Court of Appeal
The Quentin Skinner 2005 Settlement L and others v Revenue and Customs Commissioners
[2022] EWCA Civ 1222

Lewison, Snowden LJJ, Sir Launcelot Henderson
2022 July 7;
Sept 16
RevenueCapital gains taxDisposal of assetsTrustees disposing of shares in company held by trust and claiming entrepreneurs’ reliefWhether relief only available if beneficiary holding interest in possession throughout 12-month period Taxation of Chargeable Gains Act 1992 (c 12), s 169J

In July 2015 three beneficiaries were each given an interest in possession in a settlement in their own names, in the whole of the settled property. In August 2015, the settlor gave ordinary shares in a company to each of the trusts. The beneficiaries had, since 2011, held shares with full voting rights in the company, which was therefore a “personal company” for each of them under the Taxation of Chargeable Gains Act 1992. In December 2015 the trust disposed of the shares, and went on to claim entrepreneurs’ relief under Part 5 of the 1992 Act. By section 169J of the 1992 Act relief was available if there was a disposal of trust business assets providing the relevant condition in subsection (4) was satisfied, namely that throughout a period of one year ending not earlier than three years before the date of the disposal, the company was the qualifying beneficiary’s personal company as well as a trading company, and the qualifying beneficiary was an officer or employee of the company. A “qualifying beneficiary” was defined by section 169J(3) as an individual with an interest in possession under the trust. The revenue refused the claims for relief, contending that section 169J(4) required the beneficiary under the settlements in question to have had an interest in possession (and therefore have been a qualifying beneficiary) throughout the period of one year. The trust appealed to the First-tier Tribunal, which held that section 169J(4) did not require a qualifying beneficiary to hold their interest in the shares disposed of for the one-year period, rather it was the status of the qualifying beneficiary’s shareholding which constituted the company as a personal company, and its status as a trading company, that had to exist in the one-year period during the three-year window. The Upper Tribunal allowed an appeal by the revenue, concluding that section 169(J) of the 1992 Act required a beneficiary to have been a qualifying beneficiary throughout the period of one year ending not earlier than three years before the disposal.

On the trusts’ appeal—

Held, appeal allowed. The clear and natural meaning of section 169JA of the Taxation of Chargeable Gains Act 1992, as indicated by the logical structure and drafting technique of that section, was that the individual who was a qualifying beneficiary at the date of disposal, by virtue of satisfying the definition in section 169J(3), did not need to also satisfy the requirements of that definition throughout the period of one year during which the “relevant condition” in subsection (4) or (5) of section 169J had to be met if there was to be a disposal of trust business assets within the meaning of the section.
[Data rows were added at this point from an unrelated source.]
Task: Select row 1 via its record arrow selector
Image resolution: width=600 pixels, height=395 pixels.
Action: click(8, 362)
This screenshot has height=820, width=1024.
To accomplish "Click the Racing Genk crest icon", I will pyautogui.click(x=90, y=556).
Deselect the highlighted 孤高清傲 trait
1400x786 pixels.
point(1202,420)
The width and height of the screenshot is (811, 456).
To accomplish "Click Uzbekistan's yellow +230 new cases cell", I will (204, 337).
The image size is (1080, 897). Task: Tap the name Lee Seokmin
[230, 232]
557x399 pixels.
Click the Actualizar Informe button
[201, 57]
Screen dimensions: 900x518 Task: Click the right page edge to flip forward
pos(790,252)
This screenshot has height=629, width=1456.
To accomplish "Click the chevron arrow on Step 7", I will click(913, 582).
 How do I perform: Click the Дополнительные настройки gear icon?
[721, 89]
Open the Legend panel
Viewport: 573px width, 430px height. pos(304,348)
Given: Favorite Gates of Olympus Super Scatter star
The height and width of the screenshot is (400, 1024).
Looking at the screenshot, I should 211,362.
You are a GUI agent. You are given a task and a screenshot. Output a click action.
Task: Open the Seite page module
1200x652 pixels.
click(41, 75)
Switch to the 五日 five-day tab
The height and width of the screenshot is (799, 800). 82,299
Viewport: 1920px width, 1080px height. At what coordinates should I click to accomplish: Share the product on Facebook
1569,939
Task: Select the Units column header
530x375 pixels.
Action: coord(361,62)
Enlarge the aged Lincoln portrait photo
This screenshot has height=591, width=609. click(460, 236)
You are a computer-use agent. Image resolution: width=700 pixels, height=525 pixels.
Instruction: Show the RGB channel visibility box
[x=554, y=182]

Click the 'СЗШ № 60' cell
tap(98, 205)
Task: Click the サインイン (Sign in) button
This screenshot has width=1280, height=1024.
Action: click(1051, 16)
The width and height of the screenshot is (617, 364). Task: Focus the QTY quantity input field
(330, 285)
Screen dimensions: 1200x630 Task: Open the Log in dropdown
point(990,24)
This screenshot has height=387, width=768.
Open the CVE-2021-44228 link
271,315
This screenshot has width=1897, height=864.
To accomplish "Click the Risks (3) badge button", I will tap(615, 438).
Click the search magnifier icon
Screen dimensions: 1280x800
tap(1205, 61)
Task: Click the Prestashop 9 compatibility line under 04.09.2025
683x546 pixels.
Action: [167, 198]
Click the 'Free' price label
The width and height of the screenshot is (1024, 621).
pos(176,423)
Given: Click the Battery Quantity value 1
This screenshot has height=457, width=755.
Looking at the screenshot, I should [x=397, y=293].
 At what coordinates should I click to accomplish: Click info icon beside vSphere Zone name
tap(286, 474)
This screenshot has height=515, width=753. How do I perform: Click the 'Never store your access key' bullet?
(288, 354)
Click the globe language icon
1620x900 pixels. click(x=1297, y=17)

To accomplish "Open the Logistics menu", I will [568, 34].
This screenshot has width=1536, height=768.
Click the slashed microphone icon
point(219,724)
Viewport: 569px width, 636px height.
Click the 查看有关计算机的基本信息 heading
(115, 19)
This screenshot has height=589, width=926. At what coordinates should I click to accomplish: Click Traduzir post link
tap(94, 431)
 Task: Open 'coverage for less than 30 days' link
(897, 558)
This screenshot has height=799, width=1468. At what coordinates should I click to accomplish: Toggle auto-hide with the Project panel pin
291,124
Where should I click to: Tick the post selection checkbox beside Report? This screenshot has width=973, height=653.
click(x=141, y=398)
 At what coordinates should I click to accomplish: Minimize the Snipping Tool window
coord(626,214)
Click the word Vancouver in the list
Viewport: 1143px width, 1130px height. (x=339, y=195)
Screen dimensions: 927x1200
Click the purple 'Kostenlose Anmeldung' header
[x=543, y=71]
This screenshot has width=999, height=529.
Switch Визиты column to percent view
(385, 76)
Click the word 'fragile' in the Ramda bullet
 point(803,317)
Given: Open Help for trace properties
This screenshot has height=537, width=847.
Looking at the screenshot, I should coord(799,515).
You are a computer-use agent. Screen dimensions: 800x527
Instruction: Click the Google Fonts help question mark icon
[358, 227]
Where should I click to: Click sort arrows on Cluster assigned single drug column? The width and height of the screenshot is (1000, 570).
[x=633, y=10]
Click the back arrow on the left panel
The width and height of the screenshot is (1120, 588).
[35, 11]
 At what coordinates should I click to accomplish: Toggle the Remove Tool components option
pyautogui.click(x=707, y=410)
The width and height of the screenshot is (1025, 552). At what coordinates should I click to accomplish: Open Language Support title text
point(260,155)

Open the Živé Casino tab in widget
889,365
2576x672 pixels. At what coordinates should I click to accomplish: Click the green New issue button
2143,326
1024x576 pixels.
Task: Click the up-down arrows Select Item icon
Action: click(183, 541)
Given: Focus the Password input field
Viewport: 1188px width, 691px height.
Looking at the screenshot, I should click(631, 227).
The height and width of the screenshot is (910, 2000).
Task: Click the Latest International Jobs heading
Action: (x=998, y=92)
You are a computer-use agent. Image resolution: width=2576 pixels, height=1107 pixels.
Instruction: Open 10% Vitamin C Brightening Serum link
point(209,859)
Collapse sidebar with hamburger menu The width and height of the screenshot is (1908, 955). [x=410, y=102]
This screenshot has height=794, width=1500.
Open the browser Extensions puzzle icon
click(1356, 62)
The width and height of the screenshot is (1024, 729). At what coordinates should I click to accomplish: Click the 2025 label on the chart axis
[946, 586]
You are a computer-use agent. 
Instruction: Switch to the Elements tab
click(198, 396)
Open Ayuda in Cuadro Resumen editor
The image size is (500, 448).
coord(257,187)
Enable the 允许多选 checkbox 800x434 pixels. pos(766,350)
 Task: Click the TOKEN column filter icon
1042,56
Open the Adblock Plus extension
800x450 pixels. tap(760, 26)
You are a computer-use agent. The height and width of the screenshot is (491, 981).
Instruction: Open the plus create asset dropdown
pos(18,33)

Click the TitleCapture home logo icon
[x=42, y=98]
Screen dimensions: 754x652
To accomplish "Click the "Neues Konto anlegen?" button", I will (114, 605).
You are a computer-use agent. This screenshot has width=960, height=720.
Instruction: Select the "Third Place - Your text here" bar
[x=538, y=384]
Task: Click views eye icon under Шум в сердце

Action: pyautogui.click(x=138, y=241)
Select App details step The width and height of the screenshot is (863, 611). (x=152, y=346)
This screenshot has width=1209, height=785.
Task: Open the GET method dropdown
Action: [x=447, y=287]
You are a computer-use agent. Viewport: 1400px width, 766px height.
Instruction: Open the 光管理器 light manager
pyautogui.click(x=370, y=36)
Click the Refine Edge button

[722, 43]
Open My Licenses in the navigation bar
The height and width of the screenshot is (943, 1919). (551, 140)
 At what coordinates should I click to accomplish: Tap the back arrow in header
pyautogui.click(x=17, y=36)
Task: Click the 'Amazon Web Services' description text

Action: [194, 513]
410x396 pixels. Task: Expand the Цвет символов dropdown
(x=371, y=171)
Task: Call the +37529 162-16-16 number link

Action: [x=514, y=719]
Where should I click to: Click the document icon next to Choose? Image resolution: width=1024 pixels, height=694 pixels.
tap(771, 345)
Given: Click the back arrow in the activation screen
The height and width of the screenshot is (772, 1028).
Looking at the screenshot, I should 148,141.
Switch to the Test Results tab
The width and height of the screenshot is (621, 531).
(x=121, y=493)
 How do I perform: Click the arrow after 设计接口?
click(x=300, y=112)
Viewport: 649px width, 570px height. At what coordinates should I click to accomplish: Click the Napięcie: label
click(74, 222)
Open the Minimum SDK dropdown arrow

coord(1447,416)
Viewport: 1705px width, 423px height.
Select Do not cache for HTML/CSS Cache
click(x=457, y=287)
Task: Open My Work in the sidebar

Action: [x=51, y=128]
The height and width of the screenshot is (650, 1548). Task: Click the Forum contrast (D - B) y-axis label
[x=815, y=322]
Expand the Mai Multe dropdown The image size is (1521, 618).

It would be wholly foreign to the carefully delineated statutory scheme if the reader had to extract from subsections (4) and (5) a further condition, nowhere expressly articulated and conspicuously absent from subsection (3) itself, to the effect that the qualifying beneficiary’s interest in possession must subsist not only on the date of disposal, but also throughout the one-year period when the “relevant condition” was met. If that had been the statutory intention, the additional requirement would have been expressly included in the definition of a qualifying beneficiary. Accordingly, Upper Tribunal erred in concluding as it did and the First-tier tribunal decision would be restored.(paras 44–49, 62–63, 64, 65).

Decision of the Upper Tribunal [2021] UKUT 29 (TCC), UT reversed.

Akash Nawbatt KC and Michael Ripley (instructed by Solicitor, Revenue and Customs) for the revenue.

Michael Firth (directly instructed) for the trustees and the beneficiaries.